> **Your assignment**
Exactly as they stand, copy the lines from the one containing "Open edit link under Evening Hours schedule" to the final line of the data; leave out the pictures.

Supplied material section start

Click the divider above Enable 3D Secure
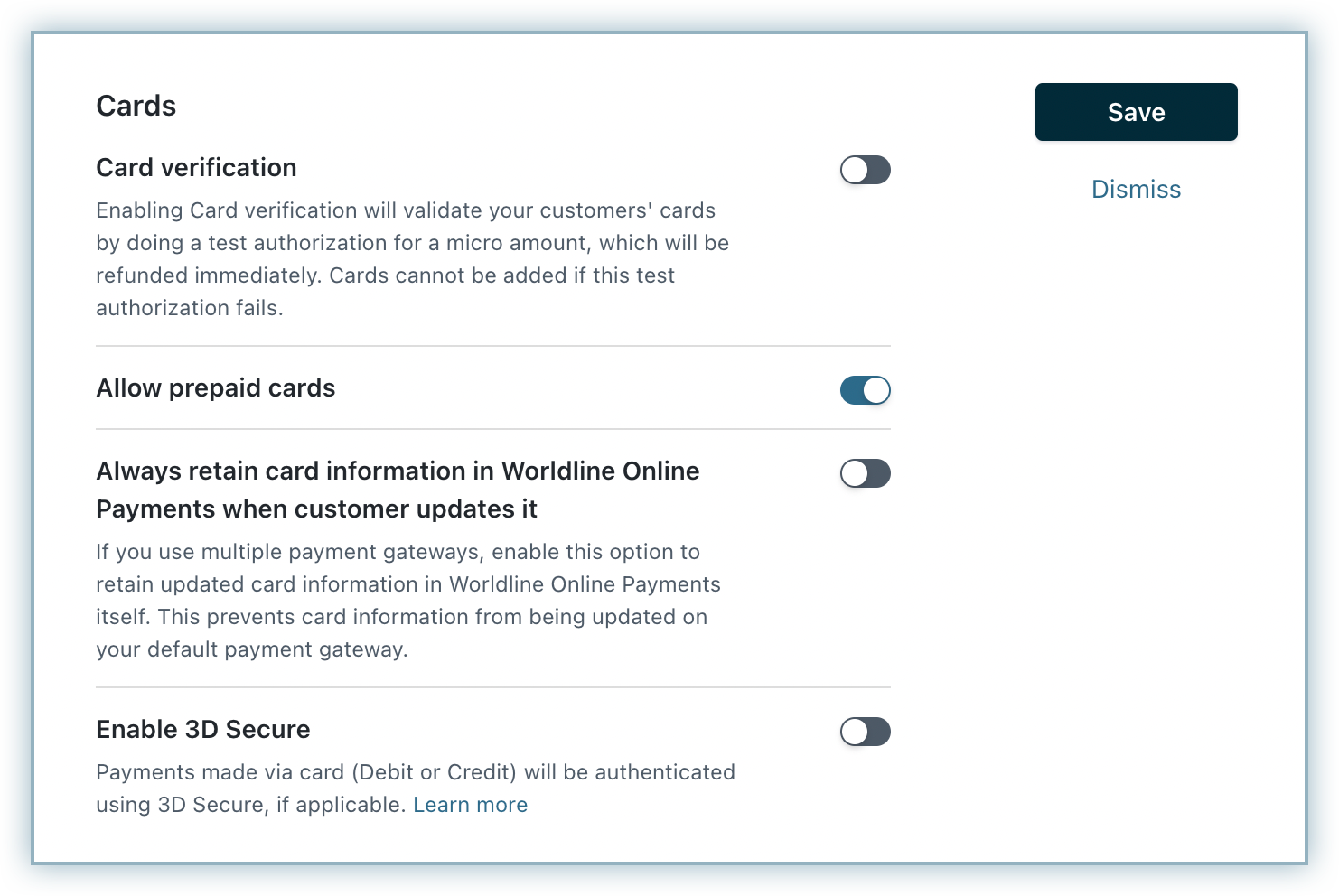Image resolution: width=1339 pixels, height=896 pixels. click(x=493, y=687)
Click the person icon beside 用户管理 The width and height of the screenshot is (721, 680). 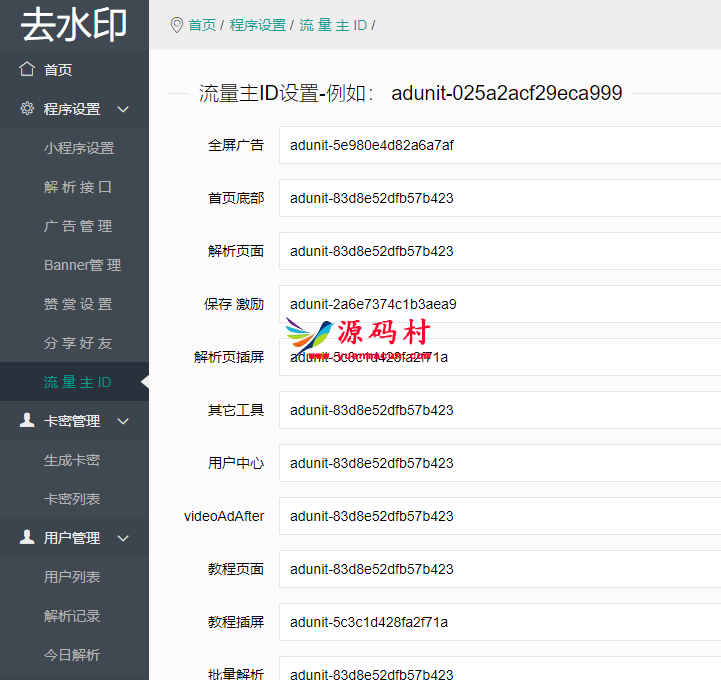pyautogui.click(x=27, y=538)
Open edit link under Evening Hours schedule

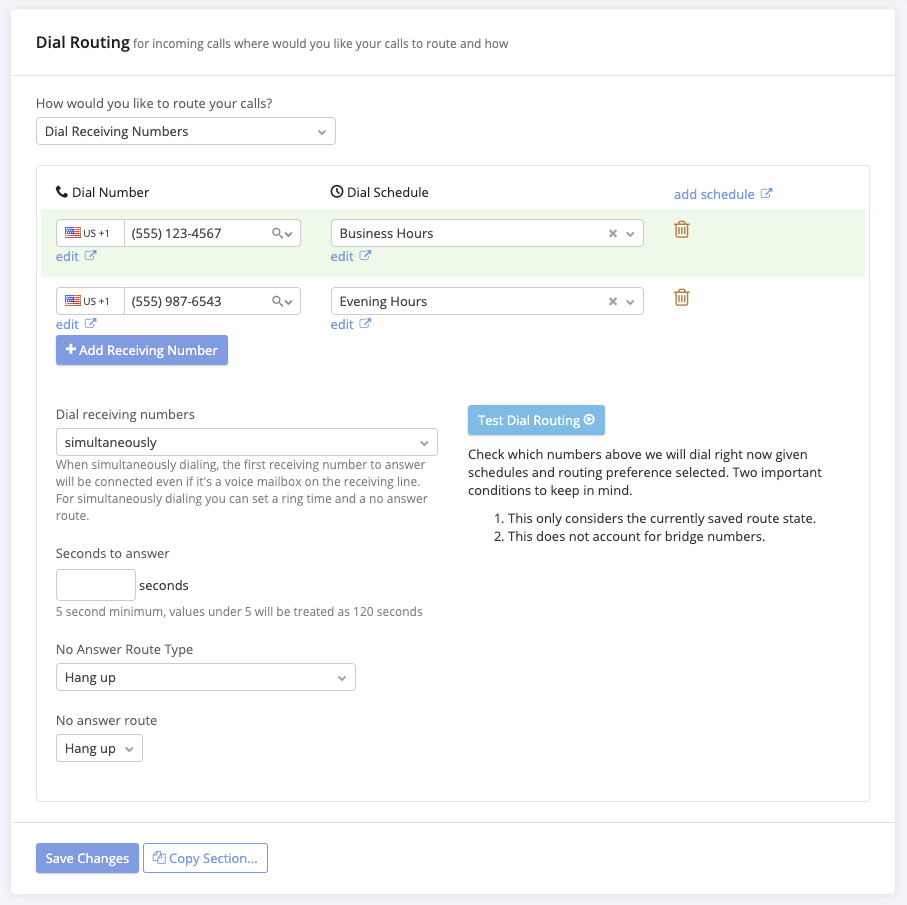(345, 324)
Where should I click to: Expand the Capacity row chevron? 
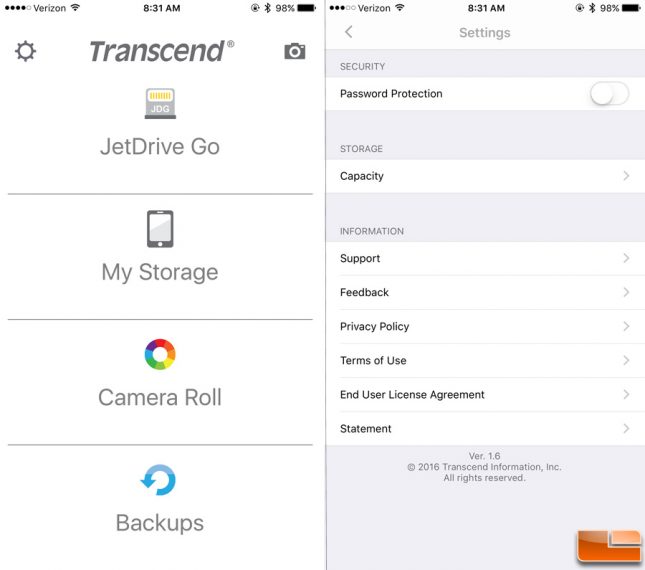coord(626,176)
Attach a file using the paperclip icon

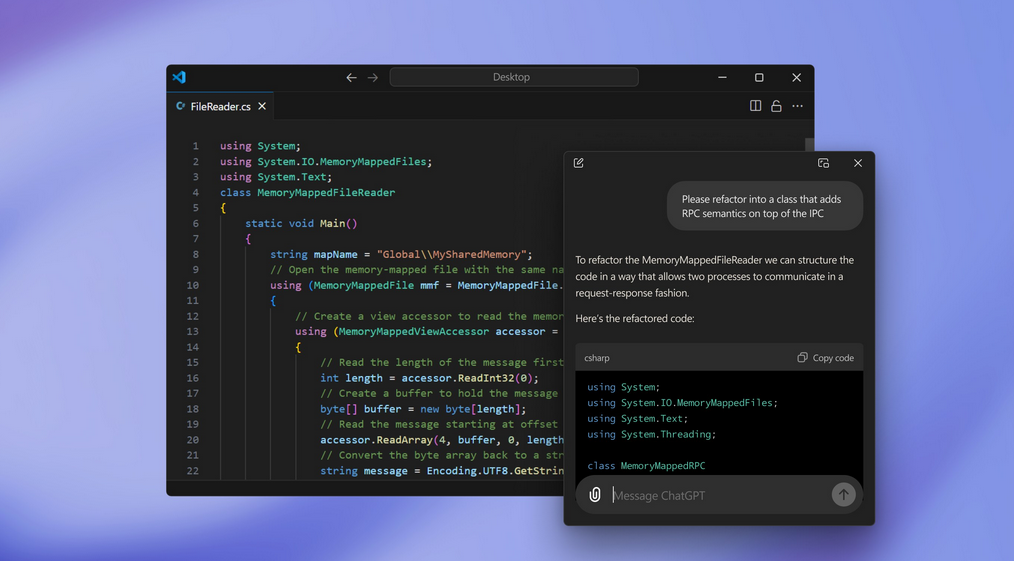click(595, 495)
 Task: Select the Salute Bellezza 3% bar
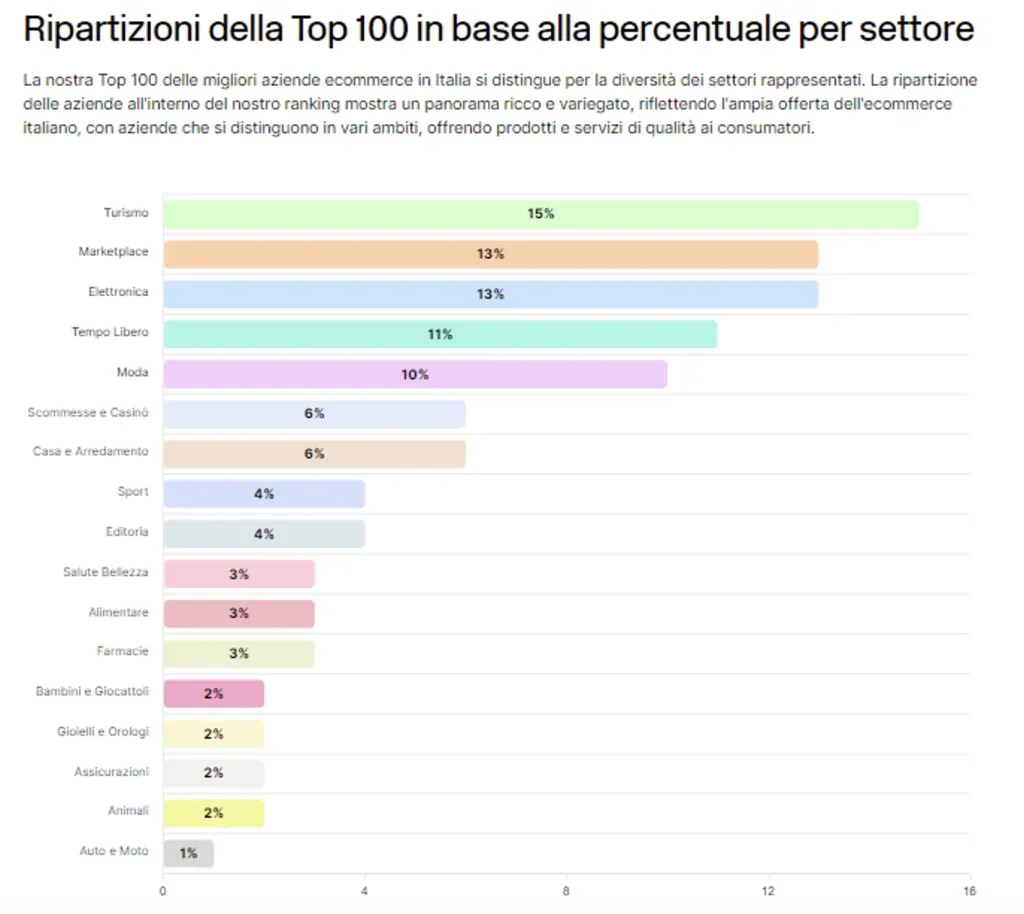point(239,574)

Supplied material section end

> **Output of the task**
Open edit link under Evening Hours schedule

(345, 324)
Where should I click to: Expand the Capacity row chevron? 
coord(626,176)
Attach a file using the paperclip icon

click(595, 495)
 Task: Select the Salute Bellezza 3% bar
point(239,574)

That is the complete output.